In contrast, few studies claim that oxygen species alone cannot induce muscle atrophy but that NF-κB levels are elevated on day 3 of denervation, a primary inhibitor of the antioxidant system in skeletal muscle (Takayama et al., 2023). Despite everything, ROS of mitochondrial origin regulates muscle mass through fiber branching (Barbieri and Sestili, 2012). Therefore, the kinetics of ROS in sciatic injury associated with different molecular signaling pathways need to be explored. It will facilitate the discovery of a consistent mechanism of ROS release and associated activation of proteolytic systems in denervation-induced muscle loss.

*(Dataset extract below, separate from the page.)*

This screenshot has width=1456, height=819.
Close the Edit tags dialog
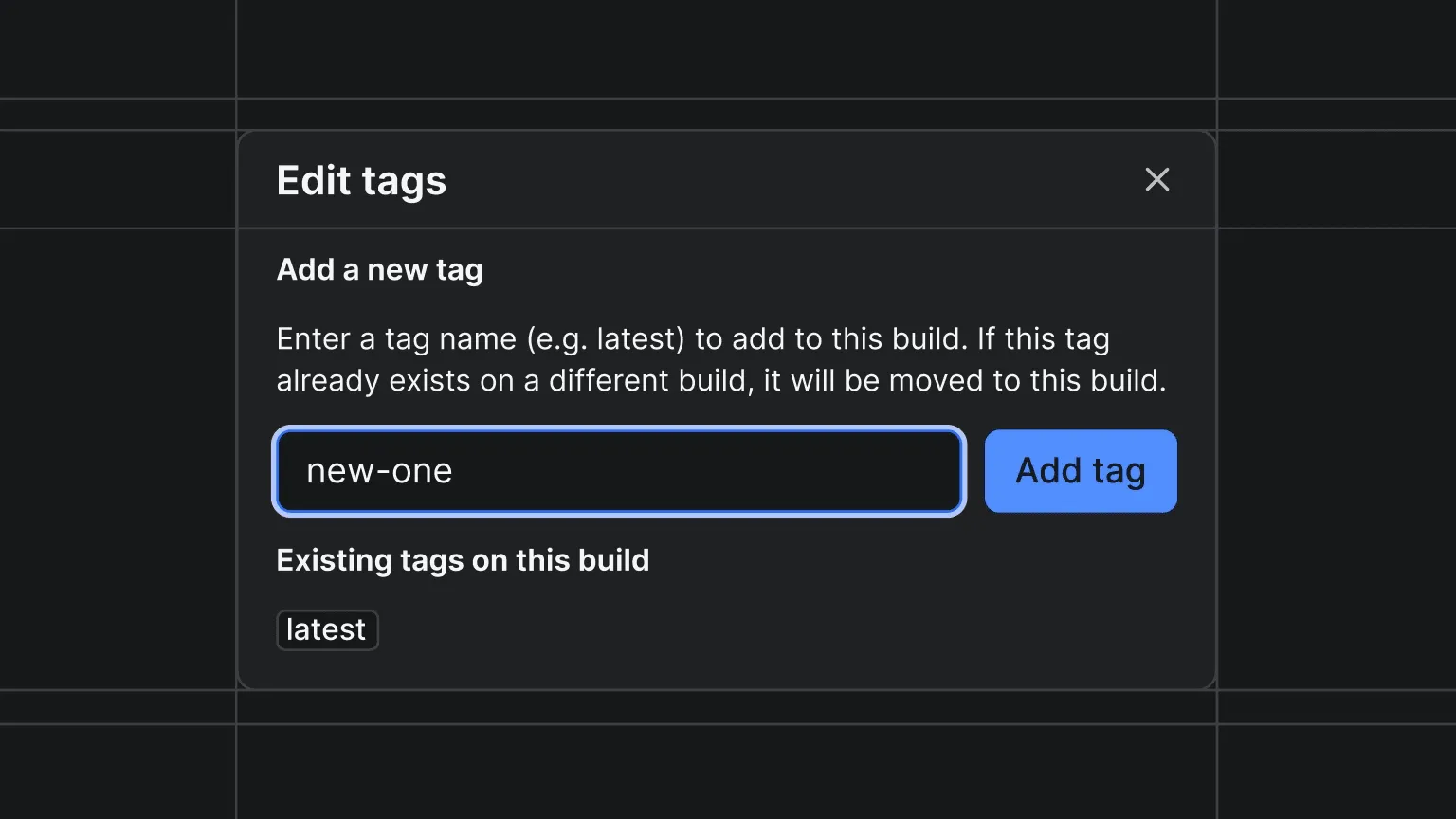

High Ca2+ levels in cytosol activate several proteolytic enzymes, including caspases and calpains, which disintegrate muscle fibers (Patergnani et al., 2020; Schwaller, 2010). Muscle repair depends on satellite cell (SC), which differentiates into myotubes after acute or chronic injury (Mierzejewski et al., 2020). Mild levels of ROS are required to activate p38MAPK to corroborate IL-6/JAK/STAT and FGF/p38αβ MAPK signaling pathways to initiate SC differentiation (Belizário et al., 2016). In a state of equilibrium, the dormant SCs are arrested in the initial phases of myogenesis due to the expression of transcription factor Pax7 (Rigillo et al., 2021). A cascade of cytokines and growth factors are released during muscle injury, originating from the damaged myocytes (Tu and Li, 2023). The bioactive molecules increase the expression of Myf5 or MyoD, which are vital factors responsible for the SC proliferation and induction of cellular differentiation. Activated satellite cells, known as myoblasts, commence the proliferative stage which facilitates the development of myogenic progenitors. During this particular stage, there is a decrease in the expression of Pax7, while there is an increase in the expression of myogenin and Myf5. This subsequently leads to increased expression of surface proteins such as β1-integrin, caveolin-3, and VCAM to facilitate the process of fusion. Simultaneously, the heterodimerization of myogenic regulatory factors (MRFs) with enhancers, specifically MEF2, drives the expression of muscle-specific genes such as actins, myosins, and troponins (Yin et al., 2013). These genes are crucial for the proper morphology and function of skeletal muscle. Furthermore, activated SCs can exit the cell cycle without the induction of differentiation. They can self-renew to restore the population of quiescent SCs by delaying the drop in the expression of Myf5 and maintaining Pax7 protein, while losing MyoD (Yanay et al., 2020). This mechanism ensures a constant SC cell number, with the potential for myogenic differentiation, even after multiple rounds of activation. Consequently, this process ensures the life-long regenerative capacity of the muscle.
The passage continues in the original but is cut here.